Right-to-work states outperform forced union states, like Ohio, in nearly every metric of economic health, (on average they have greater economic growth, a lower unemployment rate, and lower taxes). In the last 30 years, per capita income rose 23 percent faster in right-to-work than in forced-union states.
U.S. Commerce Department statistics, show that the average annual compensation per right-to-work state manufacturing employee was $76,454. That’s roughly $3,800 higher than the average for states that still lack right-to-work protections.
While I am a supporter of workers having the freedom to unionize, they must be willing to accept the negative consequences of that decision. Do they want a non-union job or no job at all? Should they have been willing to decertify the union to keep their jobs or be bullheaded and toe the union line thus leading to closures like Lordstown?

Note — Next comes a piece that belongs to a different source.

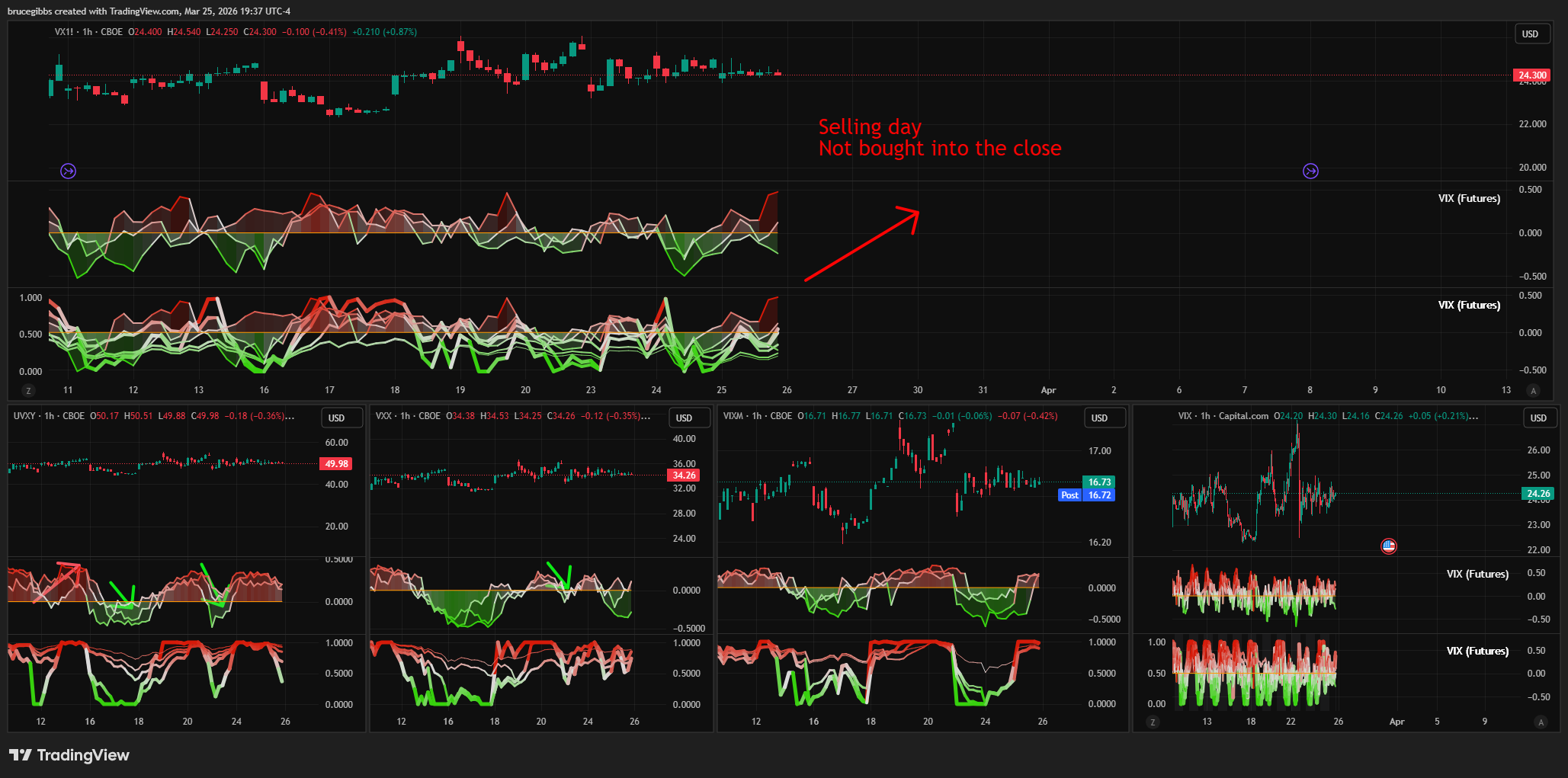This screenshot has height=778, width=1568.
Task: Open the USD currency selector on UVXY chart
Action: [x=336, y=418]
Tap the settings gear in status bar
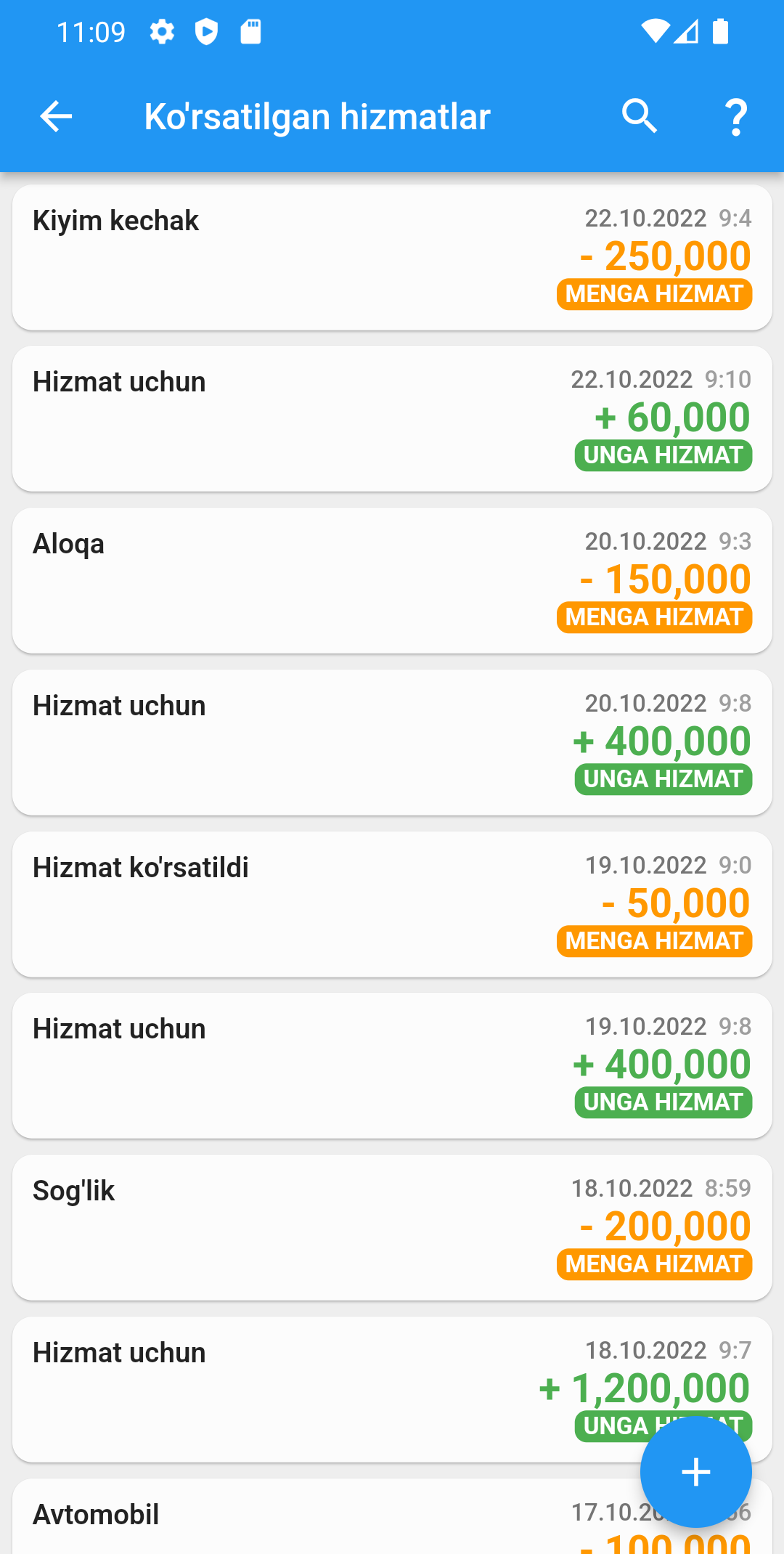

Unless you are a believer in the musings of Karl Marx, corporations exist to earn profits. In a free market competitive world, corporations must change with the environment. The days of the big three auto makers having a monopoly on the car market thus being able to give away the farm to union demands is long gone. The competition is operating under a new dynamic that creates a different cost structure. Places like Lordstown are dinosaurs on the brink of extinction. Lordstown was unwilling to change with the times and now sits idle. The question is, did the unions and the union workers learn anything from this? Did the state legislators in Columbus learn anything? If not, Ohio will continue on the downward slide from being an economic powerhouse to being an economic has-been.
Jack Loesch is an area resident and Associate Professor of Economics at the University of Akron for the past 27 years whose columns appear periodically in the Salem News, a sister newspaper of The Review.